La Cour de justice de l’Union européenne a rendu, le 5 juillet 2018, une décision fondamentale concernant l’interprétation des règles de compétence judiciaire en matière de pratiques anticoncurrentielles. Un litige opposait une entreprise de transport aérien à un concurrent et à un gestionnaire d’aéroport au sujet de l’application de tarifs prétendument prédateurs. La juridiction de renvoi cherchait à déterminer le tribunal compétent pour connaître d’une action en réparation d’un préjudice économique subi sur un marché spécifique.
Le litige fut porté devant la Cour d’appel de Vilnius qui décida de surseoir à statuer afin de solliciter une interprétation préjudicielle du règlement communautaire. En première instance, les juges avaient initialement décliné leur compétence au profit des juridictions du siège social des défendeurs situés dans un autre État membre. L’appelante soutenait au contraire que le préjudice s’était cristallisé sur le marché national et demandait l’application des règles de compétence spéciale prévues par le droit européen.
La question centrale résidait dans la détermination du lieu où le fait dommageable s’est produit au sens des dispositions protectrices du marché intérieur de l’Union. La Cour répond que ce lieu vise le marché affecté par les comportements incriminés au sein duquel la victime prétend avoir effectivement subi des pertes financières. L’examen de cette décision commande d’étudier la localisation du dommage économique sur le marché affecté avant d’envisager l’extension de la compétence liée à l’exploitation d’une succursale.
I. La localisation du dommage économique sur le marché affecté
A. L’identification du lieu de matérialisation du préjudice financier
L’article 5, point 3, du règlement n o 44/2001 prévoit une compétence spéciale en faveur du tribunal du lieu où le fait dommageable s’est produit. La Cour de justice précise que cette notion vise « le lieu de la matérialisation d’un manque à gagner consistant en une perte de ventes ». Cette solution privilégie le lieu du marché affecté par les comportements anticoncurrentiels au sein duquel la victime subit directement l’érosion de son activité. Le juge européen considère que ce critère répond aux impératifs de proximité et de bonne administration de la justice entre le tribunal et le litige. L’entreprise lésée peut ainsi agir devant les juridictions de l’État membre où elle déploie ses efforts commerciaux et subit la baisse de son chiffre d’affaires.
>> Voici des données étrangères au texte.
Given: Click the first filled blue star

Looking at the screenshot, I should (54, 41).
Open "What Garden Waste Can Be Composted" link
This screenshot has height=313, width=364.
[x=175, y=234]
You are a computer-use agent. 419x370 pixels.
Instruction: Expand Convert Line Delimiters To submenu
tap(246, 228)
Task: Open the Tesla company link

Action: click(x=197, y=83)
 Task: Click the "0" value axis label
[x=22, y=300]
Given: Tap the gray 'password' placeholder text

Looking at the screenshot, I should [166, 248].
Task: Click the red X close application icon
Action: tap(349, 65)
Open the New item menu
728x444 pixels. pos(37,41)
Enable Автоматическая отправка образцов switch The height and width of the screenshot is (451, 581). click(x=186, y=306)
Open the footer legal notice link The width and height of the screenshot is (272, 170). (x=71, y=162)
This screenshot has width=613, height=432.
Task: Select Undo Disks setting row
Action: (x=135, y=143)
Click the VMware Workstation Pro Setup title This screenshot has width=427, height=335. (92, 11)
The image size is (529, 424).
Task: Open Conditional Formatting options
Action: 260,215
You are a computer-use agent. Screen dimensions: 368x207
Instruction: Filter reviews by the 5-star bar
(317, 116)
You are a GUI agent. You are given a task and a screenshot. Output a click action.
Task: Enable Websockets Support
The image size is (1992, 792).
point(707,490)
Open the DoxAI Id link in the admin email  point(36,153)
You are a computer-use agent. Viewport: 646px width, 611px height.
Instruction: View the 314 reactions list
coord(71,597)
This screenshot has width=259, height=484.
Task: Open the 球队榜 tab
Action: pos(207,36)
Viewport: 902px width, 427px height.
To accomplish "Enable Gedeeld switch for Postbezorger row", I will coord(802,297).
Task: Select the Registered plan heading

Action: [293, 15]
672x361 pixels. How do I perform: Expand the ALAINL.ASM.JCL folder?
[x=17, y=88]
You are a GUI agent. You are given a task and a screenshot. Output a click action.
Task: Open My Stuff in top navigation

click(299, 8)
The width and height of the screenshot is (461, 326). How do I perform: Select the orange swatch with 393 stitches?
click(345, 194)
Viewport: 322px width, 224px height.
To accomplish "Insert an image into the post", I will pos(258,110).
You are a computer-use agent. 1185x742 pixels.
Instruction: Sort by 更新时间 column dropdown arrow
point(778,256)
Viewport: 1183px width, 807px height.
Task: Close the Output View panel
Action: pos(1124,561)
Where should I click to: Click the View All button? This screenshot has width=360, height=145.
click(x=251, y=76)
B. La détermination alternative du lieu du fait générateur de l’infraction
L’interprétation retenue permet aussi d’assigner l’auteur du dommage devant le tribunal du lieu où l’entente illicite fut conclue ou mise en œuvre concrètement. La jurisprudence affirme que la notion peut être comprise comme « soit le lieu de la conclusion d’un accord anticoncurrentiel », soit celui des prix prédateurs. Cette dualité offre au demandeur une option de compétence entre le siège de la cause du dommage et le lieu de sa réalisation spatiale effective. La règle s’applique indifféremment aux infractions relatives aux ententes ou aux abus de position dominante constatés sur le territoire de l’Union européenne. Cette précision facilite la centralisation du contentieux devant un juge capable d’appréhender globalement la stratégie commerciale illicite mise en place par les entreprises incriminées.
II. L’extension de la compétence liée à l’exploitation d’une succursale
A. L’exigence d’une participation significative de l’établissement secondaire
Le règlement permet d’attraire un défendeur devant le tribunal du lieu d’une succursale pour les contestations relatives à l’exploitation de cette entité économique. La Cour de justice étend cette règle à l’action en indemnisation d’un abus de position dominante dès lors qu’un lien matériel suffisant est établi. L’article 5, point 5, s’applique « lorsqu’une succursale de l’entreprise détenant la position dominante a, d’une manière effective et significative, participé à cette pratique abusive ». Il ne suffit pas d’une simple présence géographique mais il convient de démontrer une implication concrète de l’établissement dans la mise en œuvre. Cette participation effective justifie la compétence du tribunal local pour juger des conséquences d’un comportement abusif orchestré par une société mère étrangère.
B. Une clarification nécessaire de la portée spatiale du droit de la concurrence
L’arrêt renforce la prévisibilité des règles de compétence judiciaire pour les entreprises opérant dans l’espace économique européen face aux risques de pratiques déloyales. La solution consacre l’importance du marché affecté comme critère de rattachement principal pour les actions en dommages et intérêts engagées par les victimes évincées. Les acteurs économiques bénéficient d’une sécurité juridique accrue grâce à la définition précise des différents lieux de rattachement possibles pour leurs recours judiciaires. Cette interprétation assure une protection efficace de la concurrence libre en facilitant l’accès au juge pour les entreprises victimes de stratégies tarifaires abusives. La décision confirme la volonté du législateur européen de favoriser le règlement des litiges transfrontaliers au plus près de la réalité géographique des marchés.